11. The process of claim 9, wherein in the synthesis mixture, a molar ratio of water relative to the source of Si, calculated as SiO2, defined as the H2O:SiO2, is in a range of from 4:1 to 15:1.

12. The process of claim 5, wherein, in the subjecting (ii), the synthesis mixture is heated to a temperature in a range of from 120 to 170° C.

13. The process of claim 5, further comprising

(iii) optionally cooling the mother liquor obtained from the subjecting (ii);

(iv) separating the crystalline layered silicate from the mother liquor.

14. A layered silicate, obtained by the process of claim 5.

15. A catalytically active material, catalyst, intermediate suitable for preparing a catalyst, or catalyst component, comprising the silicate of claim 1.
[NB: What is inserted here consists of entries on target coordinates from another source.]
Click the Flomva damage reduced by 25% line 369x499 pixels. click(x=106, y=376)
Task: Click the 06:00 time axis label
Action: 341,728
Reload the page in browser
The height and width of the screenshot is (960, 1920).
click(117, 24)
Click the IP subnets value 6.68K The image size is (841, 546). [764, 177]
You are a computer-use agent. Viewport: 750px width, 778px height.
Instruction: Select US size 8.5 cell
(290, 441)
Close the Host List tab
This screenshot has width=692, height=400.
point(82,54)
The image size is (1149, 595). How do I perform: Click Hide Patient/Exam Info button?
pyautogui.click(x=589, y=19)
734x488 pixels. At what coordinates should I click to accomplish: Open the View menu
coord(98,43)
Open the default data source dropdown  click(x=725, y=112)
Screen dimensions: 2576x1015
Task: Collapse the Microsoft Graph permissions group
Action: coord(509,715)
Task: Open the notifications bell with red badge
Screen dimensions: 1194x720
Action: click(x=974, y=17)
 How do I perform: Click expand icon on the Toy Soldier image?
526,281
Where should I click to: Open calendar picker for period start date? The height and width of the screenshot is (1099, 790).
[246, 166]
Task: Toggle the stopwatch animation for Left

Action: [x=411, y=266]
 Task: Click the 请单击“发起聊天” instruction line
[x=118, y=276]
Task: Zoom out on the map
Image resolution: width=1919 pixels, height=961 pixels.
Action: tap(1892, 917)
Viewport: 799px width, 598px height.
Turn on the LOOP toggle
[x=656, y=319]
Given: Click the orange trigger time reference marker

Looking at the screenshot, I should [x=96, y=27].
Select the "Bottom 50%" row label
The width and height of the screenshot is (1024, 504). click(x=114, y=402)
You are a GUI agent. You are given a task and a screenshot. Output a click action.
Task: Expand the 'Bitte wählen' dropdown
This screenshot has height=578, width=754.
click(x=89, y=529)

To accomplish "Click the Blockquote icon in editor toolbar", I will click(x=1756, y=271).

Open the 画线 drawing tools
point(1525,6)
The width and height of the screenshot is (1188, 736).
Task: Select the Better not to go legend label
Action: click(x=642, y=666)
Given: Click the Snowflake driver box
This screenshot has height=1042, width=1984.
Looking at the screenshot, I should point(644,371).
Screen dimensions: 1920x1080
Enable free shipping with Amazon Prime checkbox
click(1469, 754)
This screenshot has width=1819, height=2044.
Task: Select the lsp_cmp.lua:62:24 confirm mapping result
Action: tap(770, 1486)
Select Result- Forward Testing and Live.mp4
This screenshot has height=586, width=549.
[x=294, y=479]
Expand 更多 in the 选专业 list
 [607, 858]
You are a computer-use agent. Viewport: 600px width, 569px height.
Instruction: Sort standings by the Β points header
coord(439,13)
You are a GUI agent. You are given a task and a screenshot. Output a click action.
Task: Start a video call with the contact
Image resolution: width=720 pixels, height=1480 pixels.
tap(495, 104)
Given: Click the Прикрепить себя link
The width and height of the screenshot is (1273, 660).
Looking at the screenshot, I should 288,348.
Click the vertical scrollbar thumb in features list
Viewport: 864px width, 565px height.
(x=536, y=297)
16. The silicate of claim 1, having a 29Si MAS NMR spectrum comprising Q3-type signals at −99±2 ppm and −101±2 ppm and Q4-type signals at −106±2 ppm and −108±2 ppm.

17. The silicate of claim 2, having a 29Si MAS NMR spectrum comprising Q3-type signals at −99±2 ppm and −101±2 ppm and Q4-type signals at −106±2 ppm and −108±2 ppm.

18. The silicate of claim 2, having an IR spectrum further comprising peaks with maxima at 1397±5 cm−1, 1421±5 cm−1, 1457±5 cm−1, 1464±5 cm−1, and 1487±5 cm−1.

19. The silicate of claim 1, wherein from 98 to 100 wt. % of the layered silicate consists of Si, O, C, N, and H.

20. The silicate of claim 1, wherein from 99 to 100 wt. % of the layered silicate consists of Si, O, C, N, and H.